Records provided Block Start

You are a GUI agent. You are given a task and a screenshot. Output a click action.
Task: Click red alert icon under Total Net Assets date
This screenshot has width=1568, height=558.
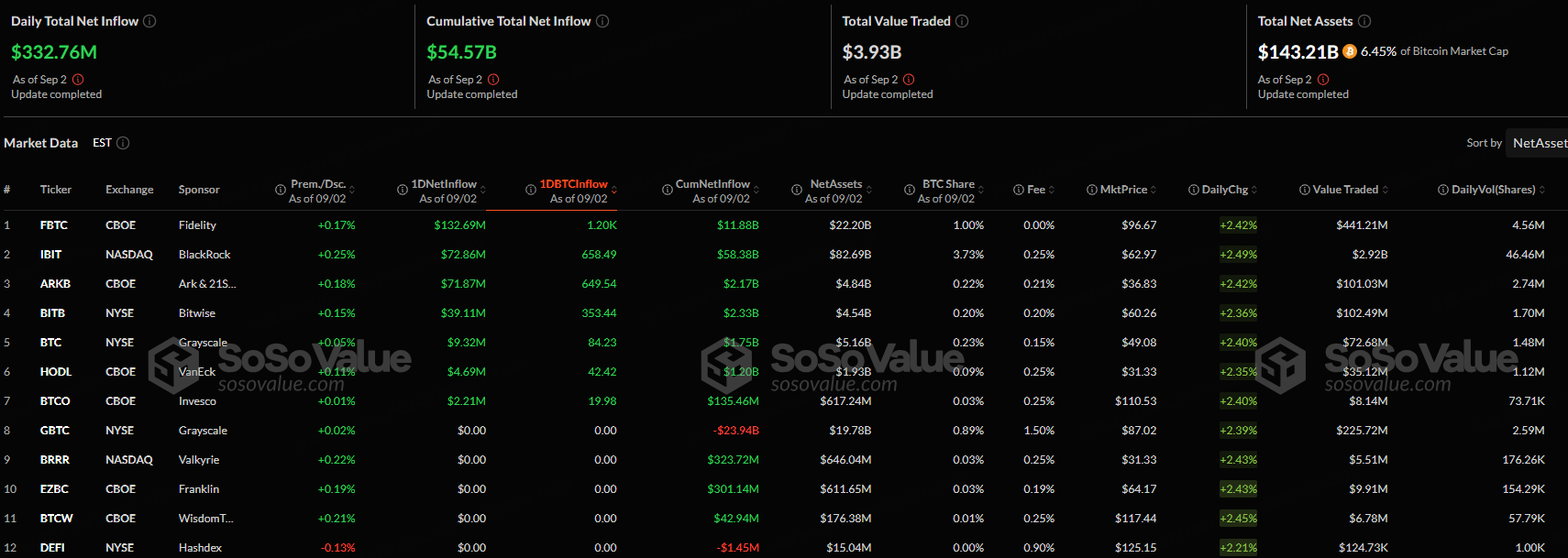point(1323,80)
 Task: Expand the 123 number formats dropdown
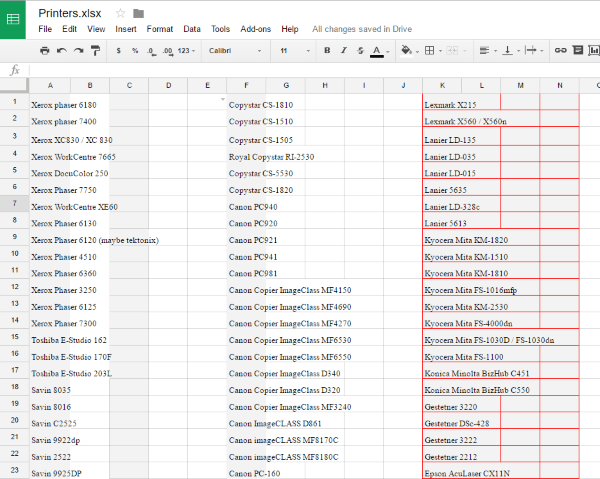point(186,50)
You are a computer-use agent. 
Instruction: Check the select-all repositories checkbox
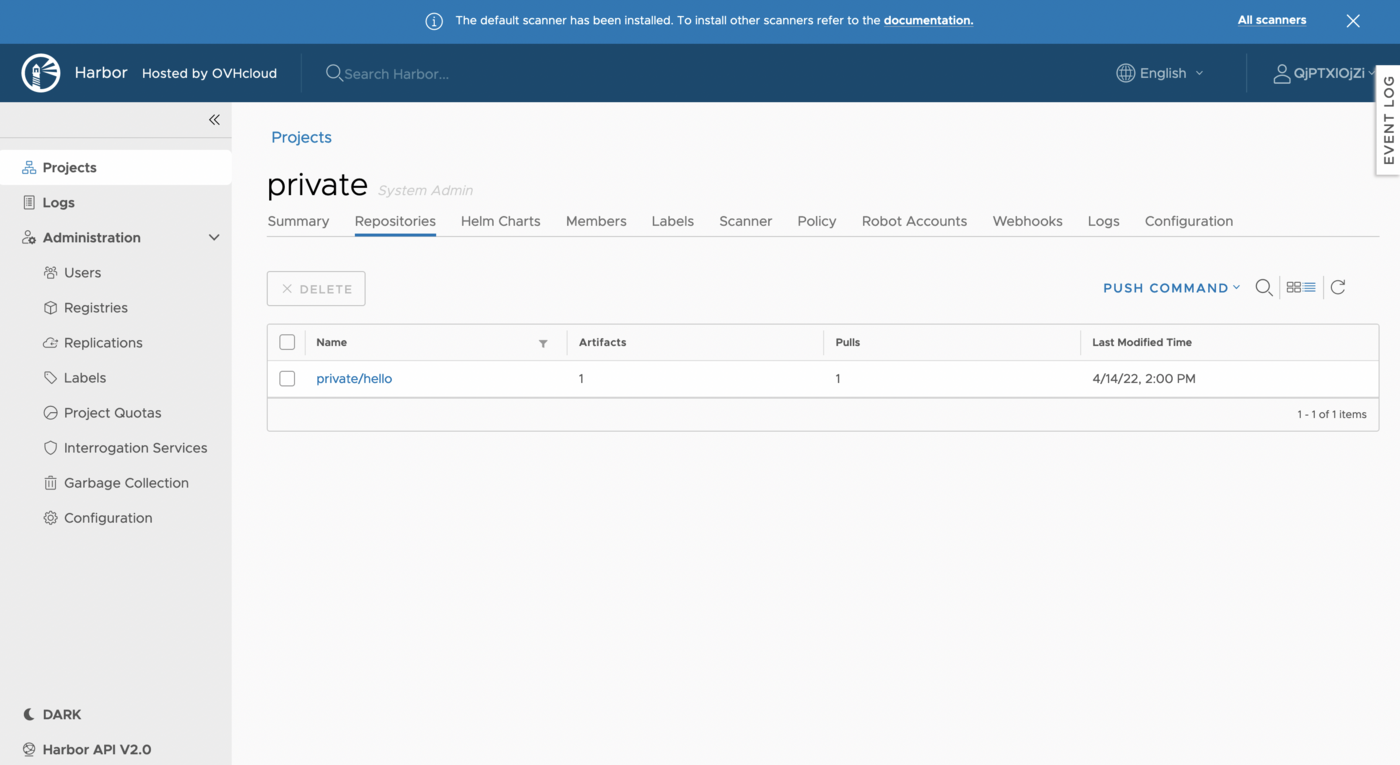(x=287, y=341)
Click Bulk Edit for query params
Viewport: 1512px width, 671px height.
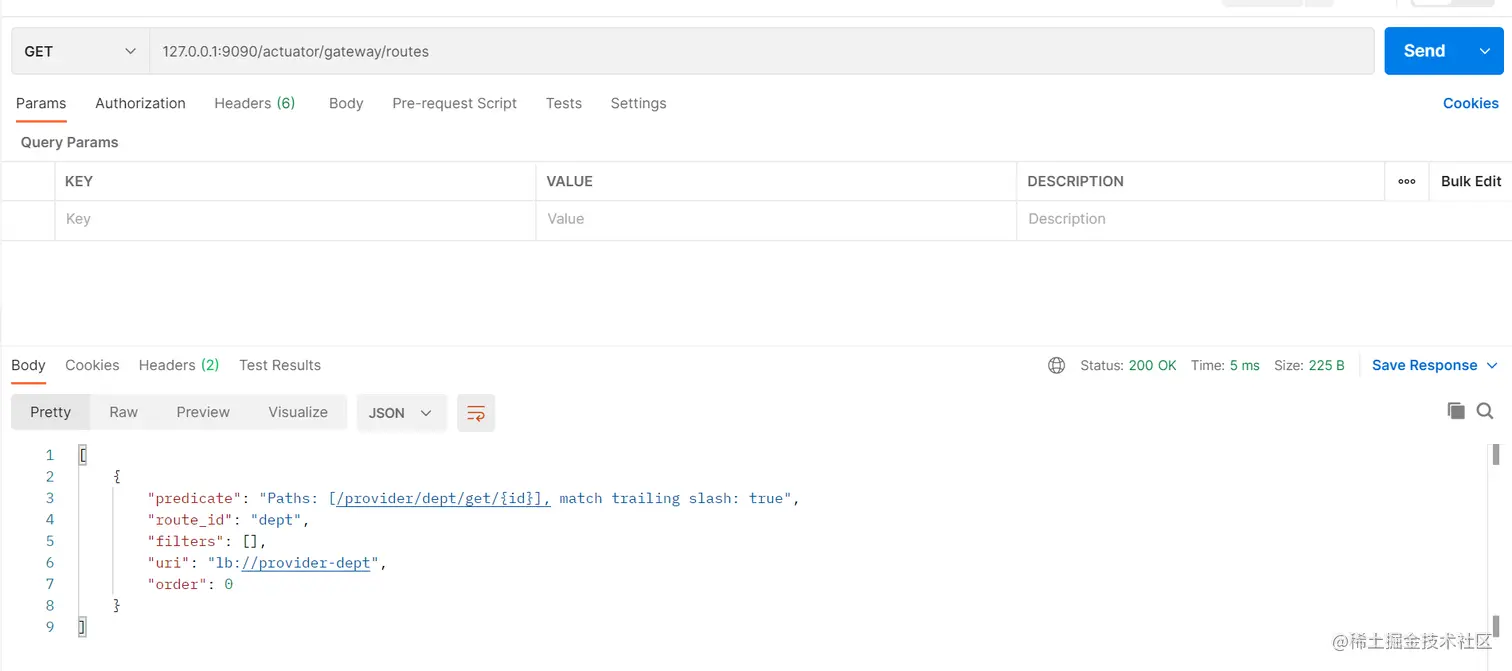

Records provided Block End

▶ What is expected
Using the records above, list each line that includes "agent".

▶ Response for this exercise
You are a GUI agent. You are given a task and a screenshot. Output a click action.
You are a computer-use agent. 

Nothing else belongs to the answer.